Cuando se observa este nivel de daño a nivel institucional resulta preocupante que el logro de la política pública en infancia quede expresado en las mejoras a la infraestructura y en la apertura de nuevos inmuebles, cuando lo que debería importarnos es si quienes habitan esos espacios son cuidados y se sienten tratados con dignidad. Al igual que el aumento de recursos a instituciones colaboradoras, los cambios en la infraestructura no suponen una transformación que impacte y remueva la cultura de malos tratos alojada en los cimientos del sistema. Hoy más que nunca se requiere de una política pública de protección enfocada en brindar herramientas y condiciones para que las personas que trabajan y cuidan de los niños puedan realizar esta compleja tarea acompañadas y apoyadas permanentemente. Se requiere de personas sensibles a las experiencias e historias particulares inscritas en la vida de cada niño y niña. Personas disponibles para reconstruir los vínculos y las confianzas en un contexto donde ha sido el mundo adulto el que ha fallado permanentemente.

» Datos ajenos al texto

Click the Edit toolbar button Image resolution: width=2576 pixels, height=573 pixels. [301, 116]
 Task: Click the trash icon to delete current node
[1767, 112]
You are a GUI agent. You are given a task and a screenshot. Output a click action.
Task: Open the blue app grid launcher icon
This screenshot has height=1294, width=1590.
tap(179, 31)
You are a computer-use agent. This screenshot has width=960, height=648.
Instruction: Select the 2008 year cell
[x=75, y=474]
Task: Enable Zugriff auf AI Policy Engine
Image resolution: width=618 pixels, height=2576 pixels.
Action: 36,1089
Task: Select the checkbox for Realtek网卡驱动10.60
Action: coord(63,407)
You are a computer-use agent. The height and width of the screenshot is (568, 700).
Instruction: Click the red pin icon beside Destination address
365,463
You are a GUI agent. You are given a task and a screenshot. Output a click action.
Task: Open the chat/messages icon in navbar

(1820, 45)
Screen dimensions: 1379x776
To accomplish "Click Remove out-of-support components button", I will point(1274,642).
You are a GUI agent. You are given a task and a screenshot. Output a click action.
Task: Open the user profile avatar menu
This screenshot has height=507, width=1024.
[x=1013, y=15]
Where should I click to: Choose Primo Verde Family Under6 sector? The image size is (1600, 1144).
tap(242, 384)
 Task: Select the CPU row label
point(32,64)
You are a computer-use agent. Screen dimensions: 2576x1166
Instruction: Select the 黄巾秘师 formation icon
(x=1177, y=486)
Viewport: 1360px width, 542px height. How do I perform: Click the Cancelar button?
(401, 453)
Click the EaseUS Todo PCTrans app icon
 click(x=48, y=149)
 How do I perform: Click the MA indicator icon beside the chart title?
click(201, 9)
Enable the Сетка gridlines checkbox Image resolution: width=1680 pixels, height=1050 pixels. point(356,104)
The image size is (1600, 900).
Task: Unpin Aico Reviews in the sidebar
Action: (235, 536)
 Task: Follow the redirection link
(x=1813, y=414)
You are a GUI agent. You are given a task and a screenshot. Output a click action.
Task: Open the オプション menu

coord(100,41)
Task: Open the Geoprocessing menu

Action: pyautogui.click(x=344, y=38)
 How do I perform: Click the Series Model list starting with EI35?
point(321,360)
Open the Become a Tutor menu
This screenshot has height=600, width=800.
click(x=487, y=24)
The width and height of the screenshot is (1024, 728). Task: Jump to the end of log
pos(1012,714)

Las políticas de infancia deben ser ante todo respetuosas de los niños, sus familias y comunidades. Por lo mismo, lo grave de la situación que describe esta investigación es que estos antecedentes salen a la luz en medio de la discusión que crea el nuevo Servicio de Protección de la Niñez, institución que reemplazará al Sename dentro algunos años. ¿Qué garantiza que está nueva institución no reproduzca los graves problemas que hoy existen en los contextos de protección residencial? ¿De qué manera este nuevo servicio cambiará una cultura sistemática de violencia?
Teniendo presente la relevancia de contar con un nuevo servicio especializado de protección, es necesario mirar este proyecto considerando la preexistencia de problemas estructurales que hacen obstáculo al desarrollo de una institución que efectivamente promueva una cultura de cuidado de los vínculos, las historias y las vidas de los niños, sus familias y los trabajadores de la infancia. No nos acostumbremos a que la violencia, la tragedia y el olvido sigan siendo las principales características de nuestro sistema de protección.